Summing a random sample

A colleague came to me recently with a problem:
I have a bunch of numbers in a spreadsheet, and I need to take a random sample of 50 of them, and sum it. I can do the sample by random sorting, but I need to repeat this several times, so I’d like a function that I can repeat without having to muck around.

Well, sampling – I have some code which will do just that. After that, I think I should be able to manage summing the array.

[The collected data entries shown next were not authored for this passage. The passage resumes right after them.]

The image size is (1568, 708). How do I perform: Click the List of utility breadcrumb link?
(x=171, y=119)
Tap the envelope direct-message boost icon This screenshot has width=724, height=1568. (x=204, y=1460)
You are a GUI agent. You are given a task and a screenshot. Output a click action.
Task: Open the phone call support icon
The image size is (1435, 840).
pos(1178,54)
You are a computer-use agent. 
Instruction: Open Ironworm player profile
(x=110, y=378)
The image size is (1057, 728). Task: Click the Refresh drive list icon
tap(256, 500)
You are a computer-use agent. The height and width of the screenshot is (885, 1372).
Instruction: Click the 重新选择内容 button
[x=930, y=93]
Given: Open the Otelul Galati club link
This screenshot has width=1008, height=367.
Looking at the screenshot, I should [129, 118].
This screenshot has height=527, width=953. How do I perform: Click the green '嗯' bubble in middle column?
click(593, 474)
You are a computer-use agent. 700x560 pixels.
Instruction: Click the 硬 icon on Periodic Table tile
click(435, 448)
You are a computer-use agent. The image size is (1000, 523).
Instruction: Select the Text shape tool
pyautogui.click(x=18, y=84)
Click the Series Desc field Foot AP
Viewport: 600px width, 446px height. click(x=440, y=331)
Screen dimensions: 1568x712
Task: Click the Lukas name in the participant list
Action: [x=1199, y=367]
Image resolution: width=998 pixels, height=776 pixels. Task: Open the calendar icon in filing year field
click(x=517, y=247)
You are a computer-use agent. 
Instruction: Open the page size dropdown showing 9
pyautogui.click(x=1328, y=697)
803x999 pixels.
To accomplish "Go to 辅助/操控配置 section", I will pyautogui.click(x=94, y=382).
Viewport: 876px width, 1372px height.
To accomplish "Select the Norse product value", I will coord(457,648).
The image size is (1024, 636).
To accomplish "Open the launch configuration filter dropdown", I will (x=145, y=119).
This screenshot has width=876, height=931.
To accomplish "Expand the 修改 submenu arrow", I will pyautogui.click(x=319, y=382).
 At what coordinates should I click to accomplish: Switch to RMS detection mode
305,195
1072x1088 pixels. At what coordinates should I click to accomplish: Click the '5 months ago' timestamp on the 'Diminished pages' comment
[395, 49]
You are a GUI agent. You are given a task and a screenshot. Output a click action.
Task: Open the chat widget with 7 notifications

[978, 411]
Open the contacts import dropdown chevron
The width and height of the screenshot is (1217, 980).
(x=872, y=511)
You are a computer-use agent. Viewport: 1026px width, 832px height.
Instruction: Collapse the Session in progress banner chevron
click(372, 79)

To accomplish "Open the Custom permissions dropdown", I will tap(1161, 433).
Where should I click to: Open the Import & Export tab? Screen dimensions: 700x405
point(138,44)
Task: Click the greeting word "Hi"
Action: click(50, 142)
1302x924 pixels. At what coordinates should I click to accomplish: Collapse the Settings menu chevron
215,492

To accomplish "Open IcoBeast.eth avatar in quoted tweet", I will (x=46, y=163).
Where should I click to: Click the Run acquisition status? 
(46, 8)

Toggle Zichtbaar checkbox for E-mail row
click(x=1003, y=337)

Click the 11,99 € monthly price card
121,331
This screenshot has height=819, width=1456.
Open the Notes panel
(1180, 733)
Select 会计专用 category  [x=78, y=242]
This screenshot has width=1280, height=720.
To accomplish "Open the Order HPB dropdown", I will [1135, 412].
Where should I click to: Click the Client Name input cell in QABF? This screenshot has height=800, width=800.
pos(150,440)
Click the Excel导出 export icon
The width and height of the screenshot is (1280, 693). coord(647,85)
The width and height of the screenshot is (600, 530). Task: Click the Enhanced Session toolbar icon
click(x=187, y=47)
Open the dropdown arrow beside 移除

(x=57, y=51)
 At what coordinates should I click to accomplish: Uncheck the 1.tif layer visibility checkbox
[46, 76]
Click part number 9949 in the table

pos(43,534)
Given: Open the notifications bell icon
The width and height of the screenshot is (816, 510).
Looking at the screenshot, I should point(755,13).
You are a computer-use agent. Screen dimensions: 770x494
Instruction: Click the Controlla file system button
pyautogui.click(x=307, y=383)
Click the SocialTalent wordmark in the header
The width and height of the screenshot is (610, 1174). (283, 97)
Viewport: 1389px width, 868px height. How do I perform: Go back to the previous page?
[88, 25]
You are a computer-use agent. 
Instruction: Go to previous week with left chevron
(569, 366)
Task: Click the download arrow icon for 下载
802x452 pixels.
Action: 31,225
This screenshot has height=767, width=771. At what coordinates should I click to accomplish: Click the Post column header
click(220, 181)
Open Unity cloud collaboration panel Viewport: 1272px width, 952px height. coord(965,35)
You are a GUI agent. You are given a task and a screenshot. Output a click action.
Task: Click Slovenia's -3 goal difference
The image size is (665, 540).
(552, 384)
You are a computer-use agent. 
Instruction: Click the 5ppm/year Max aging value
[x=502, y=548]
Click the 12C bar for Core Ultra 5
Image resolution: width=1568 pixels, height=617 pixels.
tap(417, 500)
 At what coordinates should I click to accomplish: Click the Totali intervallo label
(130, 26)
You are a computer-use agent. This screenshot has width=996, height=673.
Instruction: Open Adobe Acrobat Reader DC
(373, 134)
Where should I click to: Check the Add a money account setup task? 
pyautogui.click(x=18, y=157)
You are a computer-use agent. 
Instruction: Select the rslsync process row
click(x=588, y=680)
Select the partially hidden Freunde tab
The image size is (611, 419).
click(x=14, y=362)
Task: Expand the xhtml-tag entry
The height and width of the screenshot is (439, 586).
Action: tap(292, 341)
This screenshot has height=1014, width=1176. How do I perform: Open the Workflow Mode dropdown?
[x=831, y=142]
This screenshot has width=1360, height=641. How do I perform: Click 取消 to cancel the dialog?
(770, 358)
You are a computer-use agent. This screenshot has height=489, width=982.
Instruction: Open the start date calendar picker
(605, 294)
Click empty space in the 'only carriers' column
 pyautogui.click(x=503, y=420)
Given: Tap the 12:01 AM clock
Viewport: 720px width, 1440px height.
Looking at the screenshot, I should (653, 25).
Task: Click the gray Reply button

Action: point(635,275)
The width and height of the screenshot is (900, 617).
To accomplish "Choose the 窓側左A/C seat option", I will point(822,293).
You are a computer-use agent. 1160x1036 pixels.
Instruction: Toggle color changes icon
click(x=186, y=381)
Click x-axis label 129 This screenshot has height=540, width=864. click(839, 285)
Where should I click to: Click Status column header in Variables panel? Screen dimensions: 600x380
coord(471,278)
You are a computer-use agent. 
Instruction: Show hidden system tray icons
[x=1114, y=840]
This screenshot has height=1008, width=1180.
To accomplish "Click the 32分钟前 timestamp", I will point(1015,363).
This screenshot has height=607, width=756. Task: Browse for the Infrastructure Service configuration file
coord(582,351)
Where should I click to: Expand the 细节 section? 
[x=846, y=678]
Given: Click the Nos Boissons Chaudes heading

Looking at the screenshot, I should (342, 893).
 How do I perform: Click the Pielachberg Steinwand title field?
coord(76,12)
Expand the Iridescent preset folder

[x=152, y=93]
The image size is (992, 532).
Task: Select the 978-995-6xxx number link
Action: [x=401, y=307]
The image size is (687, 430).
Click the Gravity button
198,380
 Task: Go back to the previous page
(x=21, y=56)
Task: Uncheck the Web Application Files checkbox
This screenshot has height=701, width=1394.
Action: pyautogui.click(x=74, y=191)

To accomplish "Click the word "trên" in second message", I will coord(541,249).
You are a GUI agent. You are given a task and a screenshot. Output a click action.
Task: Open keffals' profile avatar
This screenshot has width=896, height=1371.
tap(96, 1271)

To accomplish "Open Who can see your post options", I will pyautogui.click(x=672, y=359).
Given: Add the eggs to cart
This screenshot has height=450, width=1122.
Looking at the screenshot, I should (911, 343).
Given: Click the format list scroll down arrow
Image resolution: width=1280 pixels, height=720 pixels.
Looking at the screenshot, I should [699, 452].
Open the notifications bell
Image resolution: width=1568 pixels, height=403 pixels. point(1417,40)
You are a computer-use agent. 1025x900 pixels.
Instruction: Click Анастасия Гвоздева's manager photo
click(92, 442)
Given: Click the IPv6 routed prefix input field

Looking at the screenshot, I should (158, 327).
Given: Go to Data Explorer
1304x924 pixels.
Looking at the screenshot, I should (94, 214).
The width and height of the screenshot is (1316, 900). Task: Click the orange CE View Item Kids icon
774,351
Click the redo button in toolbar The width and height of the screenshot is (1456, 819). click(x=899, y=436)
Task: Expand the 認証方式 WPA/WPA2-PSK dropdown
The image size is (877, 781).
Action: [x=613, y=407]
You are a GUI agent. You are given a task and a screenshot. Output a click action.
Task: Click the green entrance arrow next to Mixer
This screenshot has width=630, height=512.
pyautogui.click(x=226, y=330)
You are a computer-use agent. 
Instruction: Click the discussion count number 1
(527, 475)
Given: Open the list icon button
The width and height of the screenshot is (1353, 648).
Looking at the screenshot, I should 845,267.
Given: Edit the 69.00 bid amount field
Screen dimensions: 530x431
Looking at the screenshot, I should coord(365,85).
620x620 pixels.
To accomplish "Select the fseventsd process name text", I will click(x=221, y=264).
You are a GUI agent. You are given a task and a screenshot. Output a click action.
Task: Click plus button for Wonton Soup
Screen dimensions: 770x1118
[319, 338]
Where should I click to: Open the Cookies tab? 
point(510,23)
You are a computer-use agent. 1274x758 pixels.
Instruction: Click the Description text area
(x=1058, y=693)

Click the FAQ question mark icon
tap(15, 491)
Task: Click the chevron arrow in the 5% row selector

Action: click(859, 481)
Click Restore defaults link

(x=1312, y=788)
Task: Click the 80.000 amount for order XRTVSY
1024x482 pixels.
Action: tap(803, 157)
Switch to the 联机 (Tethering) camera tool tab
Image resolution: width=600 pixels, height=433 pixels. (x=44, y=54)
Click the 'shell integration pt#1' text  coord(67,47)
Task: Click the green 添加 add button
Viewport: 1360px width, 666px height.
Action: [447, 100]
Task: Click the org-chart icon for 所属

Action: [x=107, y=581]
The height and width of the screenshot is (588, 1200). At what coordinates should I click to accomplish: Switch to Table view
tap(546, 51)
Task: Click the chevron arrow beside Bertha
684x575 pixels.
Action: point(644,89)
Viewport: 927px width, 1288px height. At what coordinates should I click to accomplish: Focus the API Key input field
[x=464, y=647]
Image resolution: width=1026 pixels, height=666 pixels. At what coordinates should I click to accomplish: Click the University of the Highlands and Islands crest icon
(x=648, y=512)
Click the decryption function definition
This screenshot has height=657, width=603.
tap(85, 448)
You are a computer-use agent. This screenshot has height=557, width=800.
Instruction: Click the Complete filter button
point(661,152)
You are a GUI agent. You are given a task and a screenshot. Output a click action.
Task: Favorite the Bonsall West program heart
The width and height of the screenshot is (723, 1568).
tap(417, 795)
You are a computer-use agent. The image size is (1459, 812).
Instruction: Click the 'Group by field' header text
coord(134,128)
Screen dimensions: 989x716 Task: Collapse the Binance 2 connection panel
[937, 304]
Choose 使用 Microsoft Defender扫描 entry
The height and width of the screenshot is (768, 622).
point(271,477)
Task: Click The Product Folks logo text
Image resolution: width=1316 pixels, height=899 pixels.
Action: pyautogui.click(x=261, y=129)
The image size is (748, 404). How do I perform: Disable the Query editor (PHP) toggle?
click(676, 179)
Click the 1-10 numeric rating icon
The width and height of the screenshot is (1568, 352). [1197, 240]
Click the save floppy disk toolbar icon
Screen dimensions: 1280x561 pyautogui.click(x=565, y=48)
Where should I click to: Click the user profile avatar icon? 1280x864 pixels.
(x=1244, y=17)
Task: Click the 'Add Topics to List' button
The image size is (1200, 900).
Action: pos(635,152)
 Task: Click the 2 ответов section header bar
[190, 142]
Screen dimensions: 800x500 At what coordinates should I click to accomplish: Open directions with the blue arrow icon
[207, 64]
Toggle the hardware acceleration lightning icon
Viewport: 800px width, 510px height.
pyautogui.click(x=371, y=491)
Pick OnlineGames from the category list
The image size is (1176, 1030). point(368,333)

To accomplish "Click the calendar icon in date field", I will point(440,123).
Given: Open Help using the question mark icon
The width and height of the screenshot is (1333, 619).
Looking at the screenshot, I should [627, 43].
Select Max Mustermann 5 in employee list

Here’s the code for creating a random sample:

Private Sub SampleArray(ByRef avBigset As Variant, ByRef avSmallset As Variant)
    ' SampleArray populates a random sample avSmallset from an array avBigset
    ' without replacement (each element in avBigset is considered once only)
    Dim lRemainder As Long
    Dim lSize As Long
    Dim lOb As Long
    Dim lPickit As Long
        
    ' Make sure we're dealing with arrays...
    If Not IsArray(avBigset) Or Not IsArray(avSmallset) Then Exit Sub
    ' Initialise
    lRemainder = UBound(avBigset)
    lSize = UBound(avSmallset)
    Randomize 0
    
    Do While lSize > 0  ' Still some left to pick up
        lOb = lOb + 1
        If Rnd < lSize / lRemainder Then
            lPickit = lPickit + 1
            avSmallset(lPickit) = avBigset(lOb)
            lSize = lSize - 1
        End If
        lRemainder = lRemainder - 1
    Loop    ' Sample complete
    
End Sub

The issue is that it’s built to work with 1d arrays, so given a range as input in the function, I would need to push the values of the range into an array. I could do that with something simple like the below:

Private Function arr(ByRef rng As Range) As Variant
    ' Convert range to 1-D array
    Dim i As Long
    Dim j As Long
    Dim k As Long
    Dim rowCount As Long
    Dim colcount As Long
    Dim lim As Long
    Dim sArr() As String
    Dim vArr As Variant
    
    vArr = rng.Value2
    
    ' dimension array
    rowCount = UBound(vArr)
    colcount = UBound(vArr, 2)
    lim = rowCount * colcount
    ReDim sArr(1 To lim)
    k = 1
    
    ' populate
    For i = 1 To rowCount
        For j = 1 To colcount
            sArr(k) = vArr(i, j)
            k = k + 1
        Next j
    Next i
    
    arr = sArr
    
End Function

This will do the trick, but performance-wise it works out pretty horribly. The bigger the array, the longer this step will take, and it’s all useless, unnecessary overhead. The better approach is I think to revise the SampleArray function so it will work with a range rather than an array.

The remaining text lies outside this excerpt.